Mutant glycyl-tRNA synthetase (Gars) ameliorates SOD1(G93A) motor neuron

degeneration phenotype but has little affect on Loa dynein heavy chain mutant

mice.

Banks GT, Bros-Facer V, HP, Chia R, Achilli F, Bryson JB, Greensmith L,

Fisher EM.

Department of Neurodegenerative Disease, UCL Institute of Neurology, London, UK.

BACKGROUND: In humans, mutations in the enzyme glycyl-tRNA synthetase (GARS)

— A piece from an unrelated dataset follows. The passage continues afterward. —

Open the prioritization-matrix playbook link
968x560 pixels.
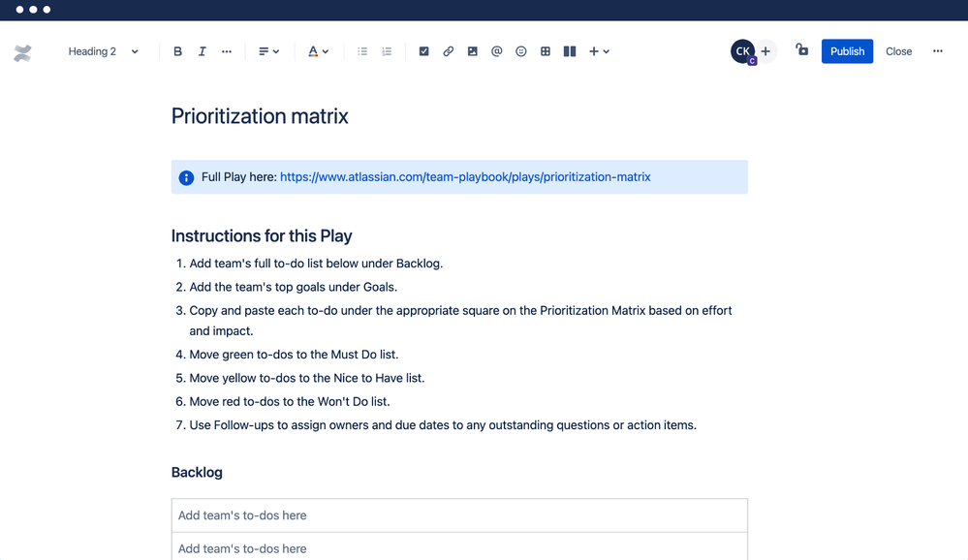pyautogui.click(x=464, y=176)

cause motor and sensory axon loss in the peripheral nervous system, and clinical

phenotypes ranging from Charcot-Marie-Tooth neuropathy to a severe infantile

form of spinal muscular atrophy. GARS is ubiquitously expressed and may have

functions in addition to its canonical role in protein synthesis through

catalyzing the addition of glycine to cognate tRNAs.

METHODOLOGY/PRINCIPAL FINDINGS: We have recently described a new mouse model

with a point mutation in the Gars gene resulting in a cysteine to arginine

change at residue 201. Heterozygous Gars(C201R/+) mice have locomotor and

sensory deficits. In an investigation of genetic mutations that lead to death of

motor and sensory neurons, we have crossed the Gars(C201R/+) mice to two other

mutants: the TgSOD1(G93A) model of human amyotrophic lateral sclerosis and the

Legs at odd angles mouse (Dync1h1(Loa)) which has a defect in the heavy chain of

the dynein complex. We found the Dync1h1(Loa/+);Gars(C201R/+) double

heterozygous mice are more impaired than either parent, and this is may be an

additive effect of both mutations. Surprisingly, the Gars(C201R) mutation

significantly delayed disease onset in the SOD1(G93A);Gars(C201R/+) double

heterozygous mutant mice and increased lifespan by 29% on the genetic background

investigated.

COONCLUSION/SIGNIFICANCE: These findings raise intriguing possibilities for the

study of pathogenetic mechanisms in all three mouse mutant strains.